Highly publicized cases today include those of Christian Scientists in California and Massachusetts, in particular, who have turned to prayer for healing a child, and Faith Tabernacle and Faith Assembly families in Pennsylvania who have resisted measles inoculations, utilizing prayer instead as a protection to their children.

These situations have stirred public thought and triggered medical reaction. New attempts are under way to remove from statutes legal accommodations that give parents who rely on spiritual healing the same protections as those who rely on medicine.

In Pennsylvania, after civil-liberties groups had bent their stance on individual rights so as not to oppose compulsory inoculations for children during a measles epidemic, the American Civil Liberties Union drew the line at a judicial mandate which would have required periodic medical examinations of all children and a public listing of all religious groups that believe in faith healing. A family-court judge revoked this order after widespread criticism of excessive state intrusion on individual rights.

The issue of medical treatment versus spiritual care for children is being debated in forums on religion and public policy, academic settings, and pediatric meetings, as well as in legislative halls.

A recent convocation at St. John's University School of Law concluded: ''The only trend that may be gleaned from case law is one of inconsistency and conflict. . . . One point is well settled: This is an extremely divisive issue which tugs at the very roots of ZTC the Constitution. It pits the state against the individual in a contest for what some see as basic, constitutionally guaranteed freedoms.''

During this bicentennial year of the Bill of Rights, Warren E. Burger, former chief justice of the U.S. and now national bicentennial chairman, is calling for greater understanding of religion and a broader tolerance of diverse beliefs.

This would be an appropriate time to rethink, and perhaps reform government policy toward religion in general but prayer in particular. Though prayer is paid homage in public observances, during holidays, and times of special national need (the call of the president for nationwide prayers during the Middle East crisis, for example), it tends to be trivialized in some secular quarters.

These points might provide a framework for discussion:

* Expanding the concept of individual freedom to more fully accommodate the practice of religion and reliance on prayer.

Many churches and religious groups are concerned with what appears to be increased state scrutiny and a moving away from a landmark church-state free-exercise legal concept that puts a prime burden on government to prove why religious practice should be set aside to accommodate public interest. Recent court decisions limiting practices of American Indians are among cases in point.

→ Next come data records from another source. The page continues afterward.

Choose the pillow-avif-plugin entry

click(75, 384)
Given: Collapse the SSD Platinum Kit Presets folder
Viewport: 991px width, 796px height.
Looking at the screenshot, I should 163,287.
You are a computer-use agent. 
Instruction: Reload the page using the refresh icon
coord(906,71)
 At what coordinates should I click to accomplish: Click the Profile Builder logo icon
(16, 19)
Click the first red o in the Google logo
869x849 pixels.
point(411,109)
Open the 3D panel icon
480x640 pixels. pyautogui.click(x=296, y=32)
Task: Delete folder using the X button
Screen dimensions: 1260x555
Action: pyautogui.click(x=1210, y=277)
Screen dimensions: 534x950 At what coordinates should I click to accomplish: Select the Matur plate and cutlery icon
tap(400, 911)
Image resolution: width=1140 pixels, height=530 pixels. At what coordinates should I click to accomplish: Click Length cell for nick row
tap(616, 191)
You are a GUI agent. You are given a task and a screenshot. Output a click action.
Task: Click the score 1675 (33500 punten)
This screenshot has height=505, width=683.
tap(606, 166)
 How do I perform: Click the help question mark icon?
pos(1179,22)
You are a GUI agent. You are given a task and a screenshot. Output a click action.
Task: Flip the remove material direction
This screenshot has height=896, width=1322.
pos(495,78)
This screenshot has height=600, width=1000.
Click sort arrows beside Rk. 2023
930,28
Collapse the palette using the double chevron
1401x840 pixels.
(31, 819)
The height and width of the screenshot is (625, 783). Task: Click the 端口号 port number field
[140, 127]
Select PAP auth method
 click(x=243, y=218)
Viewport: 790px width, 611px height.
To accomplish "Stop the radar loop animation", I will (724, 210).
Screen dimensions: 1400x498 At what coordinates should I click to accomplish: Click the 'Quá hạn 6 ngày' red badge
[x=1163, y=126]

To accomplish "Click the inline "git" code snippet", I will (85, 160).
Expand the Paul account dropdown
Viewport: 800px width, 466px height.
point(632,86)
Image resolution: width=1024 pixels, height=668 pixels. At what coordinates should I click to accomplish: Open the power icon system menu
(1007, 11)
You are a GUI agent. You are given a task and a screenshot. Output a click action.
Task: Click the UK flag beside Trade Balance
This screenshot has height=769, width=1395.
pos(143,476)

* Bringing into the mainstream of public policy the religious concept of radical reliance on prayer as a viable and reliable alternative to medicine. There has been a glaring focus recently on the relatively few people, notably children, who died when prayer rather than medicine was used to treat them. Conversely, there has been little attention to the many people who have been healed as a result of prayer and little note of those who have died under medical care.